Hello everyone, I'm Shi Kan from the Institute of Computing Technology at the Chinese Academy of Sciences, a 'slash technology worker'. I have over a decade of experience in the chip industry, and currently, I conduct academic research related to chips at the Chinese Academy of Sciences; at the same time, I am also a science and technology Bilibili UP host 'Lao Shi Tan Xin', and my viewers call me 'Lao Shi'.
Chips: The Cornerstone of Modern Society
When it comes to chips, everyone surely knows their importance.
Whether it's the currently hot artificial intelligence, life sciences and medicine, autonomous driving, network communications, and so on, almost all the technologies of modern society you can imagine are inseparable from chips—this foundational technology of the information age.

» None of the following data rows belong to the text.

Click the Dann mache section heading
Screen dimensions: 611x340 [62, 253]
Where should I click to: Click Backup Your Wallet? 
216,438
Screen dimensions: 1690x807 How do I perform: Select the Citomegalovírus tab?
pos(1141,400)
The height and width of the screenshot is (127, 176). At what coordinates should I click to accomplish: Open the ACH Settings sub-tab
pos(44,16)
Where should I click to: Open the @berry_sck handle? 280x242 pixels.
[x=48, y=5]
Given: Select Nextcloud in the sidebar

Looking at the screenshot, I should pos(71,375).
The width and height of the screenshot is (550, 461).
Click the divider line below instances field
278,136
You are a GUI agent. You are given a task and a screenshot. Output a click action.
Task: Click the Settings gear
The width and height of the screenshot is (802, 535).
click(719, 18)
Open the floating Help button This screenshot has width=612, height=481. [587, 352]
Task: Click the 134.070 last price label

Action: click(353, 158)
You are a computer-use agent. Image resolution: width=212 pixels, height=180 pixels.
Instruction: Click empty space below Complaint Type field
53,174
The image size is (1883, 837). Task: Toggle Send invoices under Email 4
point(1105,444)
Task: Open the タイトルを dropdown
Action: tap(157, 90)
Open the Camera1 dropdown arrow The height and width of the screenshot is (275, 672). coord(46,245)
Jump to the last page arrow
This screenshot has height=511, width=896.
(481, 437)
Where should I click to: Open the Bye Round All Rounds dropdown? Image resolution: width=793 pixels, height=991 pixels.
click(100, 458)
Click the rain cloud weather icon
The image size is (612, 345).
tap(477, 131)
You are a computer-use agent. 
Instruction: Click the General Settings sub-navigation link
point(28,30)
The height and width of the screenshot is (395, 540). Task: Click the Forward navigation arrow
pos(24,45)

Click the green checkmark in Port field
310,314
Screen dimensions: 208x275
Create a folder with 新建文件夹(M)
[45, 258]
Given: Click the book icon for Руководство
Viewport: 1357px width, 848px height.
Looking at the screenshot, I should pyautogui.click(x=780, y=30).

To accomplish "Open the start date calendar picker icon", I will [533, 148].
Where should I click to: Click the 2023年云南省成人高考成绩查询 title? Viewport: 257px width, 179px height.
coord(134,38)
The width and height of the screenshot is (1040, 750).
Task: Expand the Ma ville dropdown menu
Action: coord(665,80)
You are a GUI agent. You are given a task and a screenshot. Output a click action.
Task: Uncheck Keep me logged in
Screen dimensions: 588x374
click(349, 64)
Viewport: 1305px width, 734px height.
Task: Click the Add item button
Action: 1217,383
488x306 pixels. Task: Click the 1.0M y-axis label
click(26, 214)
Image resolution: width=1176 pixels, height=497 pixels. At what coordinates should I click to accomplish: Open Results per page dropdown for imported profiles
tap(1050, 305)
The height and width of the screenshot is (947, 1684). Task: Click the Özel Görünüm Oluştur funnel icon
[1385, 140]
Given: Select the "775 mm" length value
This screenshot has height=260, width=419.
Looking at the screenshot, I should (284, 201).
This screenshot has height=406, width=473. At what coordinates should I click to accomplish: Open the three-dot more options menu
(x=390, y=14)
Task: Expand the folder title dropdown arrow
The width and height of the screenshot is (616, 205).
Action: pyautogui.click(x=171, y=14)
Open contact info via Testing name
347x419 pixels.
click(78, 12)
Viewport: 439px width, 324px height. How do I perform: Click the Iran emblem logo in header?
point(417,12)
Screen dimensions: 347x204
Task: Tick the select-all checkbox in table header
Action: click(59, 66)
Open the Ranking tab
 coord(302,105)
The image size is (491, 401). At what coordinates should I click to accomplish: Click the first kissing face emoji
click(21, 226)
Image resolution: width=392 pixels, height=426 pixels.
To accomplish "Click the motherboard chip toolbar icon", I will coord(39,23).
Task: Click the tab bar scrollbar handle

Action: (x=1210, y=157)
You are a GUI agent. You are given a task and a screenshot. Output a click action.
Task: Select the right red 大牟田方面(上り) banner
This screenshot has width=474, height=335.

I have been involved in chip work for a long time, and the chip development process is actually a very interesting one, mainly due to two aspects.
Firstly, the applications of chips are extremely wide-ranging. Once you enter this industry, you probably don't have to worry about unemployment because many industries require chip technology.
The second reason might be more important: chip development is a very difficult endeavor. As chip engineers, we need to constantly learn and enrich ourselves to face and embrace this era full of opportunities and challenges.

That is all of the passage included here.